De plus, on pensait chez M. Baude, et non sans raison, que l’affection très réelle qu’il portait à Mme Verlet, cimentée par ce nouveau titre, serait tout au profit de l’heureuse petite Désirée.

Le dimanche, qui suivit cette naissance, réunit autour de la table de M. Baude, outre M. Leypeumal et quelques bons amis, M. et Mme Delfossy, bisaïeuls maternels de l’enfant, plusieurs frères de M. Baude, en tout une quinzaine de personnes qui burent à la santé de la jeune enfant, à son heureux avenir, à son bonheur futur. :

Elle fut baptisée, en famille, du joli prénom de « Liette », diminutif de celui de Juliette, que son parrain lui avait définitivement octroyé.

Peu de temps après la naissance de sa fillette, Mme Verlet se vit obligée, par sa santé délicate, de donner une nourrice à son enfant. Ce furent de longues recherches pour trouver la solide et douce campagnarde à laquelle on la confia.

Quel sombre et triste jour pour toute cette famille, que celui du départ de ce petit rayon de soleil pour le village de Lagord, où la nourrice l’emporta et la garda plusieurs mois !

Pendant ce séjour champêtre, chacun fit et refit la route à tour de rôle, — comme on se rend à un pieux pèlerinage, — pour aller s’enquérir de sa santé, de ses progrès en grosseur et en longueur, de la pousse de ses dents, de ses premiers pas et de ses petits gazouillis. —

Lorsque le cabriolet de M. Leypeumal ou celui du bon docteur Rioux s’arrêtait devant la librairie, c’était l’indice du départ d’un des membres de le famille vers le petit coin perdu qui n’était desservi par aucune voiture publique, et que les jambes des uns et les occupations des autres trouvaient à bien grande distance.
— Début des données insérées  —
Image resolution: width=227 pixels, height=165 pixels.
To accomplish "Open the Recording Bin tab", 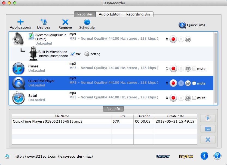I will point(138,14).
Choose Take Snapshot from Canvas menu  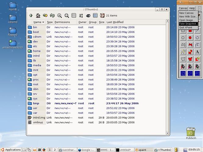[188, 24]
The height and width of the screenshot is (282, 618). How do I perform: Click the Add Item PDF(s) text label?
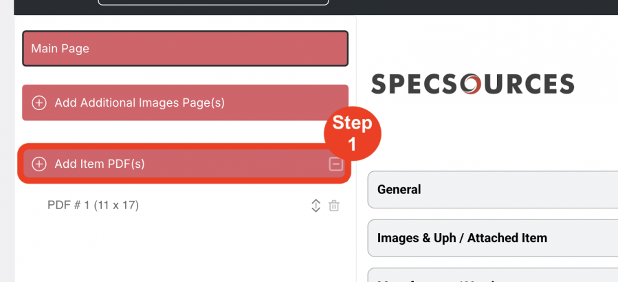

On profitait de toutes les occasions qui s’offraient pour aller voir Liette ; et Liette était si souvent visitée, qu’elle connaissait tous ses parents, savait leurs noms qu’elle prononçait à sa manière ; elle leur gardait un sourire très engageant, dès qu’elle les apercevait, et leur contait dans son petit jargon une foule de souvenirs du paradis.

M. Verlet revint quelques mois plus tard ; il repartit en emmenant sa jeune femme à Pondichéry, où il devait résider plusieurs années. Mme Baude, désolée de l’éloignement de sa fille, offrit de garder la mignonne Liette, d’une superbe santé, mais pour laquelle la longue traversée, en pleine crise de dentition, pouvait être funeste.

Après bien des hésitations, Liette resta.

À partir de ce jour, elle sembla appartenir complètement à cette grand’mère de quarante ans, qui l’aima et l’éleva avec la tendresse sérieuse d’une femme de cet âge, aidée souvent dans sa douce tâche par sa propre mère, Mme Delfossy, qui habitait avec son mari, le commandant en retraite, une gentille propriété aux portes de La Rochelle.